While operations have different features from one player to the other, in Marisa specifically, what we have been seeing, and this is today's information, and we monitor this every day at today's numbers, so the NPL level is almost back to historical levels. And the NPL level in terms of private label is also very quickly getting to those levels with 10%, 15% our historical NPL levels. Maybe in August will be the last month when we are going to have a level slightly above historical levels. In terms of NPL, we are almost going back to normal after September. So the quarter will still be affected because of higher levels in July, August, and they're more normal in September. But according to our estimates, in the fourth quarter, we'll be back to historical levels, which will affect our results somehow. And this will be even -- it will be less about NPL and more about revenue generation.
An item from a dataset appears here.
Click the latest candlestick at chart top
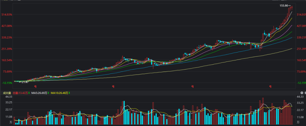Viewport: 306px width, 126px height. coord(292,7)
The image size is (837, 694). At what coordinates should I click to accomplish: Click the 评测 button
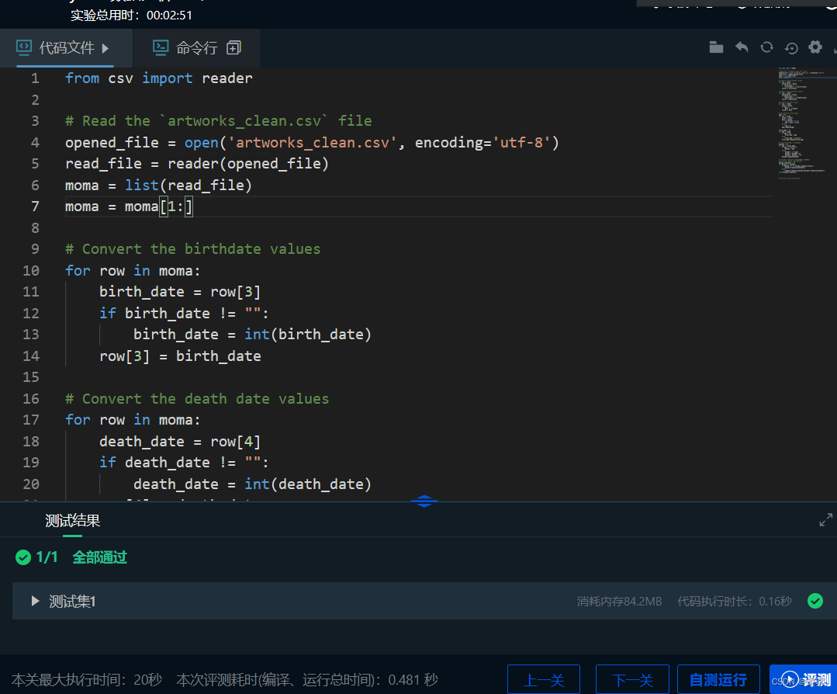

And of course, this has to do with flow. We're still dealing with a lower or less people going to stores, so we have 30%, 35% of flow. And today, these levels are more closer to 10%, 15%, so this affects Mbank services and also revenues. And the challenges are more and more related to revenues and less and less related to NPL, in our case.

R
Renata Coutinho
executive

If there are no further questions, now we end our questions-and-answer session. I would like to thank you all very much for your attendance and give the floor to Adalberto for his closing remarks.

A
Adalberto Dos Santos
executive

Once again, I thank you all very much for attending our conference call. Once again, I would like to say how happy we are with our retail operations, especially, which is the focus of our efforts. So on the commercial front and all our teams in our distribution center, central office and our investors, and I would like to thank you all for your attention. I hope to see you again in our next conference call.

[Statements in English on this transcript were spoken by an interpreter present on the live call.]